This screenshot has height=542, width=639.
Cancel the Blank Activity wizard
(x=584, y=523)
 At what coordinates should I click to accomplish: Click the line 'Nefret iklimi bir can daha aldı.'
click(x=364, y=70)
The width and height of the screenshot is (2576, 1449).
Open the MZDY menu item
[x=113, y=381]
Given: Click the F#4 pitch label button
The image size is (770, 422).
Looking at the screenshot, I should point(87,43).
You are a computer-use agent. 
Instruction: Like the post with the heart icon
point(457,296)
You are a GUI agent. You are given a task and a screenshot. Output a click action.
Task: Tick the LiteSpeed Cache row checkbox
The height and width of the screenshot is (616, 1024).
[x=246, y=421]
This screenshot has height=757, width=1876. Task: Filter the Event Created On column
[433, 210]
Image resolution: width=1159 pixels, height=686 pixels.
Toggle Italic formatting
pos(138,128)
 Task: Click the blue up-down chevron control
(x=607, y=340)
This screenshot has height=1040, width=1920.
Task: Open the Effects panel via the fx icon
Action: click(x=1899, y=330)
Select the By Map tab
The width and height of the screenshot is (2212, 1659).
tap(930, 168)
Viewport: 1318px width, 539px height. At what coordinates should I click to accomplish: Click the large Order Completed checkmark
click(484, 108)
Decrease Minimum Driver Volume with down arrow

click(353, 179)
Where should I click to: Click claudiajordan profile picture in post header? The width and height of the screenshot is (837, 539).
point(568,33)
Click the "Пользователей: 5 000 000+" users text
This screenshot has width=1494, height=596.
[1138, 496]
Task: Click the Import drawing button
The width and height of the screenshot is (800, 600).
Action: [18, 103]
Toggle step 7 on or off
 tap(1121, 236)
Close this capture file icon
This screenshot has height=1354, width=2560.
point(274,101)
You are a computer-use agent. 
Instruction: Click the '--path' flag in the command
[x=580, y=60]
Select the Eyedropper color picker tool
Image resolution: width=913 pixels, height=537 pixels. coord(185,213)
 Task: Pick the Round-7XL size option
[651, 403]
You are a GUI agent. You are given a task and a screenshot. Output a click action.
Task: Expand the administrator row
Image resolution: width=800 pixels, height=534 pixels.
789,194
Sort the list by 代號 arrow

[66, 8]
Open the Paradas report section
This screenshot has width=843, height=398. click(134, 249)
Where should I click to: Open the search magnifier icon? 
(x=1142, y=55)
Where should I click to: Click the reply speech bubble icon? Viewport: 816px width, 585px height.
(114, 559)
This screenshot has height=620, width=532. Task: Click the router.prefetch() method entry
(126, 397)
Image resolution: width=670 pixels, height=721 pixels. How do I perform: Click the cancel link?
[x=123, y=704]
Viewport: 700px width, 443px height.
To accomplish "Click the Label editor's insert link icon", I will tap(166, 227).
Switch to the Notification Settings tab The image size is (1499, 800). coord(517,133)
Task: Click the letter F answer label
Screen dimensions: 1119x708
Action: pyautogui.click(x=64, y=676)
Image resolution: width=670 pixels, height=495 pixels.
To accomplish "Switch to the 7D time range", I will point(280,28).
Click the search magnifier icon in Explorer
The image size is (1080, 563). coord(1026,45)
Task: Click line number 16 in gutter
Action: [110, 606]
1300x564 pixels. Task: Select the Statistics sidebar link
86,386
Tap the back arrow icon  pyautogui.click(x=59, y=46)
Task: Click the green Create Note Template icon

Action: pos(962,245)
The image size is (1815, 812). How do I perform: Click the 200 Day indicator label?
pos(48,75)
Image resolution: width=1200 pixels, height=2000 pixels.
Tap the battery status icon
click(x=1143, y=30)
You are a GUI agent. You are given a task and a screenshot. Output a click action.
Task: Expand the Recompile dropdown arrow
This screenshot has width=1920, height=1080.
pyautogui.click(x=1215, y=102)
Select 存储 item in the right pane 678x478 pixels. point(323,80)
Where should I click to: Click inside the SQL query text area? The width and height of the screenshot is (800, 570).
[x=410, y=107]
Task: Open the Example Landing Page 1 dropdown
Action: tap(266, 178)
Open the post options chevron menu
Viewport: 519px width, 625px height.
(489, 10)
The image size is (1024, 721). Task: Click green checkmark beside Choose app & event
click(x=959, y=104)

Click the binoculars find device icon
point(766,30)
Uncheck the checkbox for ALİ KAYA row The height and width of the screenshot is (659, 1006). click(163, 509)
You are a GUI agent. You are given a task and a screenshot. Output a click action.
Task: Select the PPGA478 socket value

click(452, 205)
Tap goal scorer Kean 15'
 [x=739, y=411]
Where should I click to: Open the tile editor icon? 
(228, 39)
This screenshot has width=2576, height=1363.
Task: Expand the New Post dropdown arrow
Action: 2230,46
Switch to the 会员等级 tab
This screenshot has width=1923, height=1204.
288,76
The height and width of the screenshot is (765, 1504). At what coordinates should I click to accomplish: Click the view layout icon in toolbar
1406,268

Set problem. Rewrite all of the data above, switching "Blank Activity wizard" to "New Project wizard" and leaving everything else unchanged.

Finished task.
This screenshot has height=542, width=639.
Cancel the New Project wizard
(x=584, y=523)
 At what coordinates should I click to accomplish: Click the line 'Nefret iklimi bir can daha aldı.'
click(x=364, y=70)
The width and height of the screenshot is (2576, 1449).
Open the MZDY menu item
[x=113, y=381]
Given: Click the F#4 pitch label button
The image size is (770, 422).
Looking at the screenshot, I should point(87,43).
You are a computer-use agent. 
Instruction: Like the post with the heart icon
point(457,296)
You are a GUI agent. You are given a task and a screenshot. Output a click action.
Task: Tick the LiteSpeed Cache row checkbox
The height and width of the screenshot is (616, 1024).
[x=246, y=421]
This screenshot has height=757, width=1876. Task: Filter the Event Created On column
[433, 210]
Image resolution: width=1159 pixels, height=686 pixels.
Toggle Italic formatting
pos(138,128)
 Task: Click the blue up-down chevron control
(x=607, y=340)
This screenshot has height=1040, width=1920.
Task: Open the Effects panel via the fx icon
Action: click(x=1899, y=330)
Select the By Map tab
The width and height of the screenshot is (2212, 1659).
tap(930, 168)
Viewport: 1318px width, 539px height. At what coordinates should I click to accomplish: Click the large Order Completed checkmark
click(484, 108)
Decrease Minimum Driver Volume with down arrow

click(353, 179)
Where should I click to: Click claudiajordan profile picture in post header? The width and height of the screenshot is (837, 539).
point(568,33)
Click the "Пользователей: 5 000 000+" users text
This screenshot has width=1494, height=596.
[1138, 496]
Task: Click the Import drawing button
The width and height of the screenshot is (800, 600).
Action: [18, 103]
Toggle step 7 on or off
 tap(1121, 236)
Close this capture file icon
This screenshot has height=1354, width=2560.
point(274,101)
You are a computer-use agent. 
Instruction: Click the '--path' flag in the command
[x=580, y=60]
Select the Eyedropper color picker tool
Image resolution: width=913 pixels, height=537 pixels. coord(185,213)
 Task: Pick the Round-7XL size option
[651, 403]
You are a GUI agent. You are given a task and a screenshot. Output a click action.
Task: Expand the administrator row
Image resolution: width=800 pixels, height=534 pixels.
789,194
Sort the list by 代號 arrow

[66, 8]
Open the Paradas report section
This screenshot has width=843, height=398. click(134, 249)
Where should I click to: Open the search magnifier icon? 
(x=1142, y=55)
Where should I click to: Click the reply speech bubble icon? Viewport: 816px width, 585px height.
(114, 559)
This screenshot has height=620, width=532. Task: Click the router.prefetch() method entry
(126, 397)
Image resolution: width=670 pixels, height=721 pixels. How do I perform: Click the cancel link?
[x=123, y=704]
Viewport: 700px width, 443px height.
To accomplish "Click the Label editor's insert link icon", I will tap(166, 227).
Switch to the Notification Settings tab The image size is (1499, 800). coord(517,133)
Task: Click the letter F answer label
Screen dimensions: 1119x708
Action: pyautogui.click(x=64, y=676)
Image resolution: width=670 pixels, height=495 pixels.
To accomplish "Switch to the 7D time range", I will point(280,28).
Click the search magnifier icon in Explorer
The image size is (1080, 563). coord(1026,45)
Task: Click line number 16 in gutter
Action: [110, 606]
1300x564 pixels. Task: Select the Statistics sidebar link
86,386
Tap the back arrow icon  pyautogui.click(x=59, y=46)
Task: Click the green Create Note Template icon

Action: pos(962,245)
The image size is (1815, 812). How do I perform: Click the 200 Day indicator label?
pos(48,75)
Image resolution: width=1200 pixels, height=2000 pixels.
Tap the battery status icon
click(x=1143, y=30)
You are a GUI agent. You are given a task and a screenshot. Output a click action.
Task: Expand the Recompile dropdown arrow
This screenshot has width=1920, height=1080.
pyautogui.click(x=1215, y=102)
Select 存储 item in the right pane 678x478 pixels. point(323,80)
Where should I click to: Click inside the SQL query text area? The width and height of the screenshot is (800, 570).
[x=410, y=107]
Task: Open the Example Landing Page 1 dropdown
Action: tap(266, 178)
Open the post options chevron menu
Viewport: 519px width, 625px height.
(489, 10)
The image size is (1024, 721). Task: Click green checkmark beside Choose app & event
click(x=959, y=104)

Click the binoculars find device icon
point(766,30)
Uncheck the checkbox for ALİ KAYA row The height and width of the screenshot is (659, 1006). click(163, 509)
You are a GUI agent. You are given a task and a screenshot. Output a click action.
Task: Select the PPGA478 socket value

click(452, 205)
Tap goal scorer Kean 15'
 [x=739, y=411]
Where should I click to: Open the tile editor icon? 
(228, 39)
This screenshot has width=2576, height=1363.
Task: Expand the New Post dropdown arrow
Action: 2230,46
Switch to the 会员等级 tab
This screenshot has width=1923, height=1204.
288,76
The height and width of the screenshot is (765, 1504). At what coordinates should I click to accomplish: Click the view layout icon in toolbar
1406,268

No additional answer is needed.